Next, I want to determine if I should filter out games in which the two players rating are too far apart indicating that the players are not evenly matched.

chess4 %>% 
  ggplot(aes(x=white_rating, y=black_rating, color=winner)) +
  geom_point(alpha=0.25) +
  geom_smooth(method = "lm", size=1) +
  labs(title = "Correlation Between Player Ratings in Each Game",
       subtitle = "Colored by Winner",
       x = "White Rating",
       y = "Black Rating",
       caption = "Source: Chess Game Dataset (Lichess)")
## `geom_smooth()` using formula 'y ~ x'

The graph shows a strong positive correlation indicating that the two players skill levels tend to be relatively even. This would mean that the higher your rating, the higher your opponent’s rating will likely be. The tells us that the matches are typically between two similarly ranked players. The trend line tells us that when white wins, they are generally higher ranked compared to when black wins. Based on this result, I have determined that it will not be necessary to filter out games in which the players are not evenly matched.

Does white have a first move advantage?

chess4 %>% 
  group_by(winner) %>% 
  summarise(count = n()) %>% 
  mutate(freq = count/sum(count)*100)
## # A tibble: 3 x 3
##   winner count  freq
##   <chr>  <int> <dbl>
## 1 black   7384 45.7 
## 2 draw     719  4.45
## 3 white   8052 49.8

Looking at the above information, we can see that black wins 45.7% of the time, white wins 49.8% of the time, and the game ends in a draw 4.5% of the time. Based solely on these numbers, it doesn’t appear that which has an initial advantage, however there is more to the story as you will find out in the next section.

Plotting the Data

What is the relationship between win rate based on rating advantage of a player?
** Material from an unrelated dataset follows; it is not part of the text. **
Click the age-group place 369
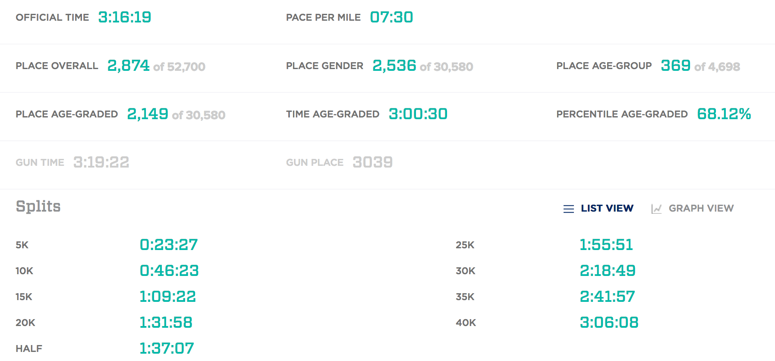This screenshot has width=775, height=361. click(675, 66)
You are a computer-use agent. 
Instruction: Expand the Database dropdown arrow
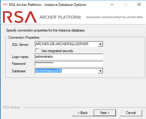(x=100, y=71)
I will look at games won compared by their basic rating advantage (i.e., black advantage or white advantage)

chess4 %>% 
  filter(rating_difference != 0) %>% 
  ggplot(aes(x = advantage, color = winner, fill = winner)) +
  geom_bar(alpha = 0.7) +
  labs(title = "Games Won by Piece Color", 
       subtitle = "compared by rating advantage",
       x = "Advantage",
       y = "Number of Games",
       caption = "Source: Chess Game Dataset (Lichess)")

In the above graph, I have used the player advantage variable on the x-axis and colored the bars based on the match winner. Black advantage means that the black player had a higher rating than the white player. White advantage means that the white player had a higher rating than the black player. According to the bar graph, the winner of the match is favored 2 times out of 3 according to the player’s color advantage.

Is there a correlation between the level someone is advantaged and their win rates?

I will look at games won compared by their advantage level (i.e., major advantage or slight advantage)

chess4 %>% 
  filter(advantage_level != "No Advantage") %>% 
  ggplot(aes(x = advantage_level, color = winner, fill = winner)) +
  geom_bar(alpha = 0.7) +
  labs(title = "Games Won by Piece Color", 
       subtitle = "compared by rating advantage level",
       x = "Advantage Level",
       y = "Number of Games",
       caption = "Source: Chess Game Dataset (Lichess)")

Here I have divided each of the advantage levels into 4 sections - major advantage black, slight advantage black, major advantage white, and slight advantage white. The graph above shows that when a player has a major advantage, they can be expected to win nearly 3 out of 4 games. When a player has only a slight advantage the possibility of winning is only about a half. Another interesting observation is that the number of games played where a player had a significant advantage is about the same as when a player has a slight advantage.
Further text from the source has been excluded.